Section 6.02(b) of the Code provides that "[i]f the definition of an offense does not prescribe a culpable mental state, a culpable mental state is nevertheless required unless the definition plainly dispenses with any mental element." Subsequently, the Texas Legislature enacted section 49.11 of the Code, effective September 1, 1995, which provides that "[n]otwithstanding Section 6.02(b), proof of a culpable mental state is not required for conviction of an offense under this chapter." Tex.Penal Code Ann. § 49.11 (Vernon Supp.1996); Act of June 7, 1995, 74th Leg., ch. 318, § 22, 1995 Tex.Sess.Law Serv. (Vernon) 2734, 2743.

In his point of error, appellant reasons that since the driving while intoxicated offense was codified effective September 1, 1994, without plainly dispensing with a mental state as required by section 6.02(b) of the Code, a culpable mental state was an essential element of the offense until section 49.11 of the Code became effective on September 1, 1995. We disagree.

A culpable mental state need not be alleged or proved in a driving while intoxicated charging instrument. Honeycutt v. State, 627 S.W.2d 417, 424 n. 4 (Tex.Cr.App.1981); Joiner v.
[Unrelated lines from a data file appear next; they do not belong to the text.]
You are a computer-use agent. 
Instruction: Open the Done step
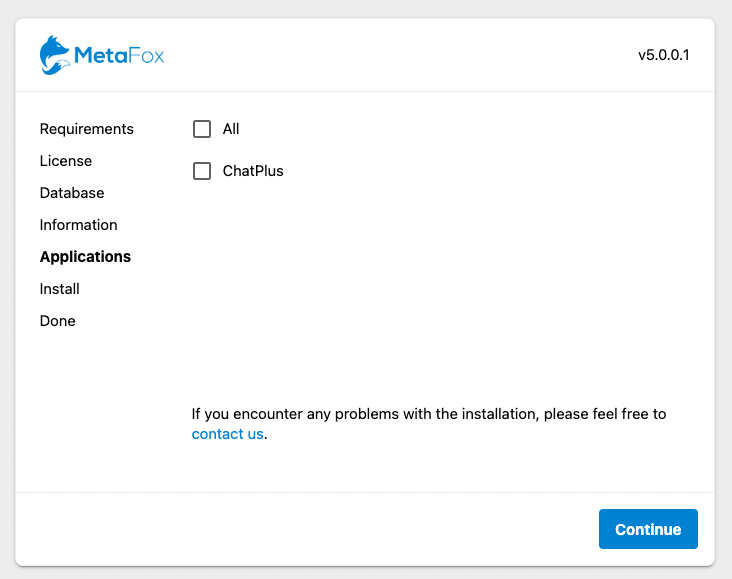click(x=57, y=321)
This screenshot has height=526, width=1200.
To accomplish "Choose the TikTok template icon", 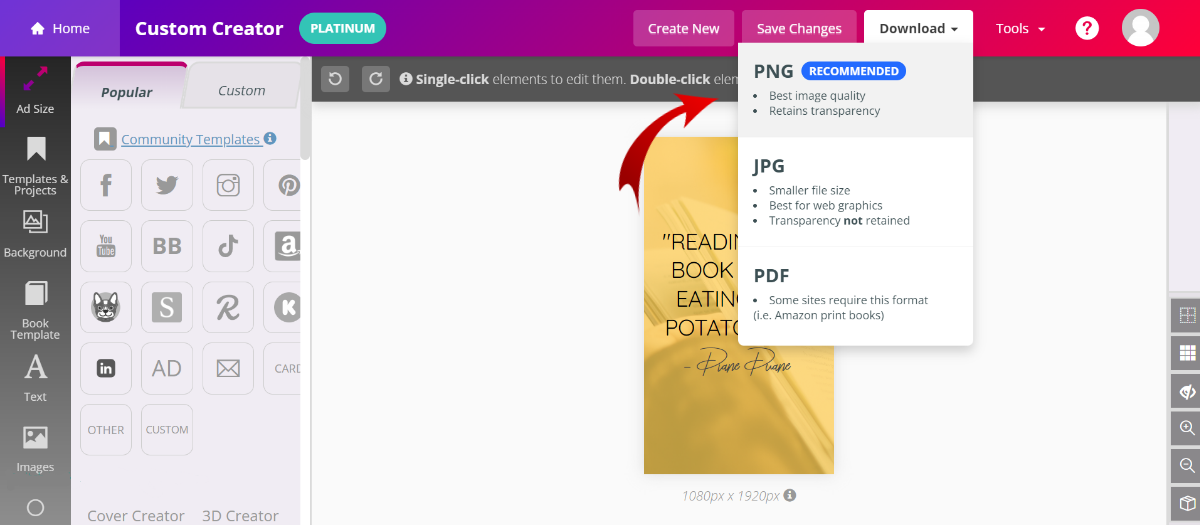I will pyautogui.click(x=228, y=246).
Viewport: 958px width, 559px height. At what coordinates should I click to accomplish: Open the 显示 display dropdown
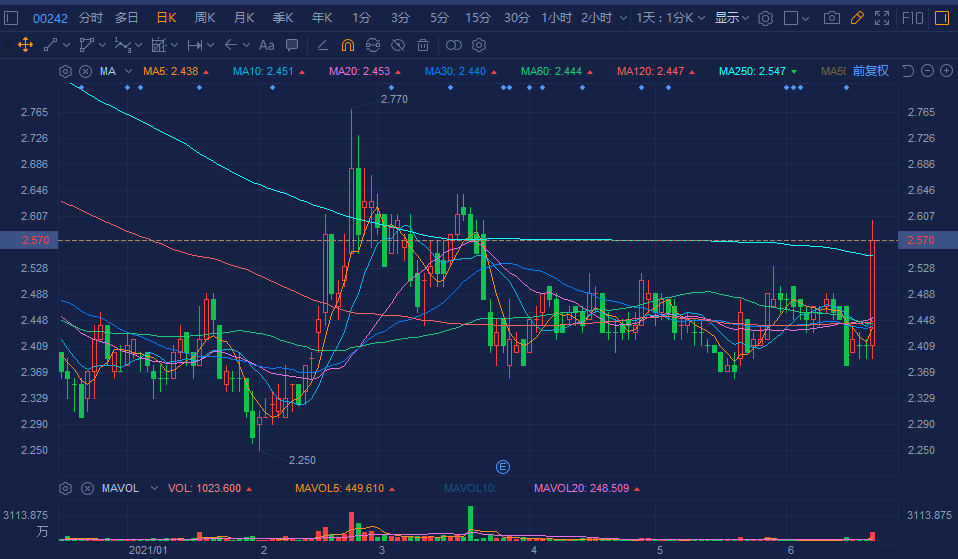732,18
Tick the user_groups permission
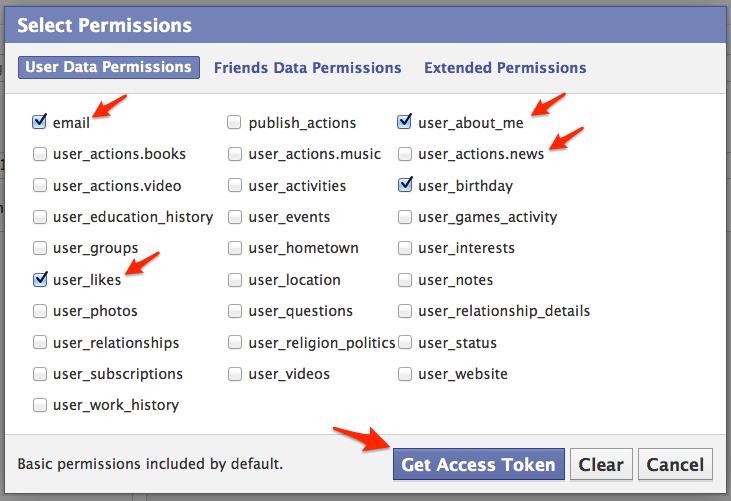 point(40,248)
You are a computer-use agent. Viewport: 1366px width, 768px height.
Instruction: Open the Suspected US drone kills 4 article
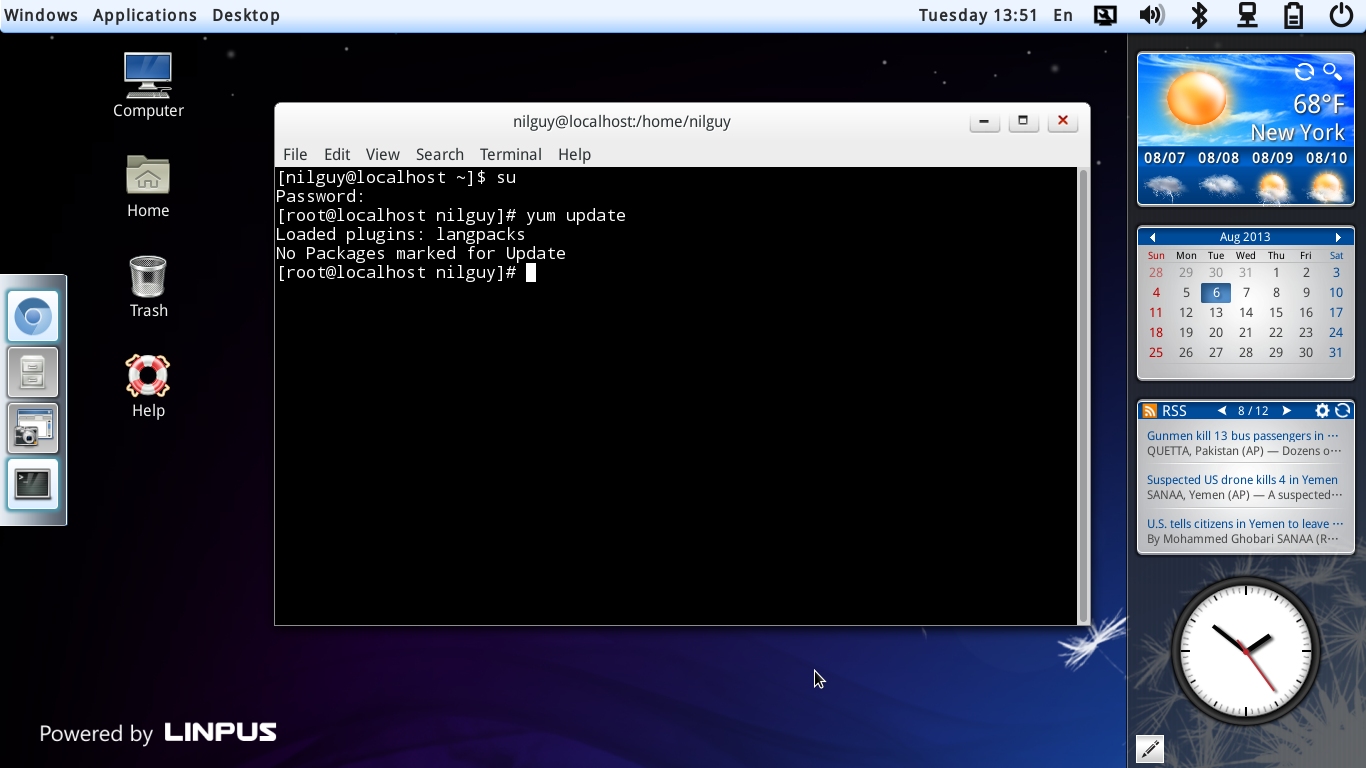pos(1241,480)
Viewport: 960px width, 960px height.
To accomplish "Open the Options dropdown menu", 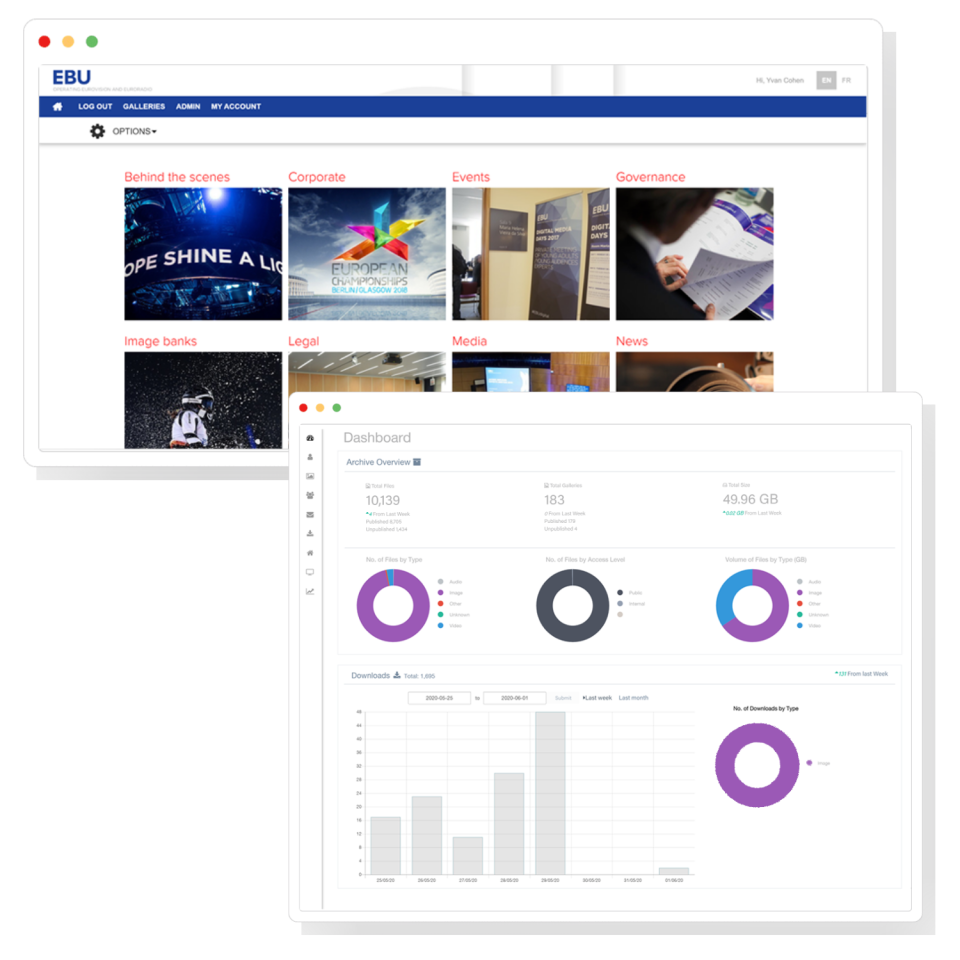I will click(135, 131).
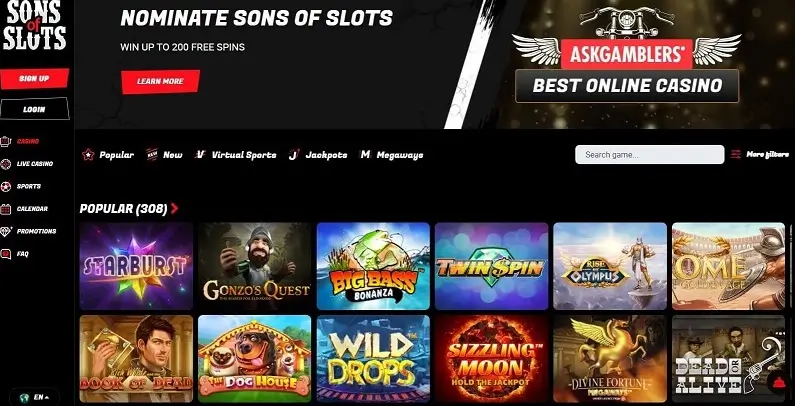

State, 161 Tex. Crim. 526, 279 S.W.2d 333, 334 (1955). Neither is a culpable mental state required for speeding, Zulauf v. State, 591 S.W.2d 869, 872 (Tex.Cr.App.1979), or many other traffic offenses. Honeycutt v. State, 627 S.W.2d at 424 n. 4.

We will review the analogous case of Ex parte Ross, 522 S.W.2d 214 (Tex.Cr.App. 1975). There, the petitioner argued that when the driving while intoxicated statute was transferred from the Code to the civil statutes, section 1.03(b) of the Code stated that Titles 1, 2, and 3 applied to offenses defined by other laws. Section 6.02 of the Code was under the specified titles and section 6.02(b) required proof of a culpable mental state unless the statute plainly dispensed with any mental element. Hence, appellant reasoned that since the new civil statute defining the offense of driving while intoxicated failed to specifically exclude a culpable mental state, the new civil statute required proof of a culpable mental element. However, the Court reasoned:

The issue which must be resolved is whether the Legislature through enactment of Sections 6.02 and 1.03(b) of the new Texas Penal Code intended to require proof of a culpable mental state in the offense of driving while intoxicated. First of all, if such was their intention, it seems strange that they would implement the same in the awkward manner the petitioner suggests. It would have been much easier to merely include the requirement of proof of a culpable mental state by amending the statute when it was transferred from Article 802, Vernon's Ann. P.C., to Article 6701l-1, Vernon's Ann.C.S.

Id. at 218. Hence, the Court determined that the "Legislature by enacting Sections 1.03(b) and 6.02 [of the Code] did not intend to require proof of a culpable mental state" for the offense of driving while intoxicated. Id. at 219; see also Owen v. State, 525 S.W.2d 164 (Tex.Cr.App.1975).

Here, the information, which did not contain a culpable mental state, alleged that appellant committed the offense on or about *593 April 4, 1995. Hence, the offense was committed after the codification of the driving while intoxicated offense, but before section 49.11 was added to the Code. Nevertheless, we find the referenced cases authoritative and determine that the addition and codification of the driving while intoxicated offense to the Code did not add a culpable mental state as an essential element of the driving while intoxicated offense. Consequently, point of error one is overruled.

Accordingly, the judgment is affirmed.

NOTES

[1] All references to sections of the Code are to the Texas Penal Code Annotated (Vernon 1994 & Supp.1996).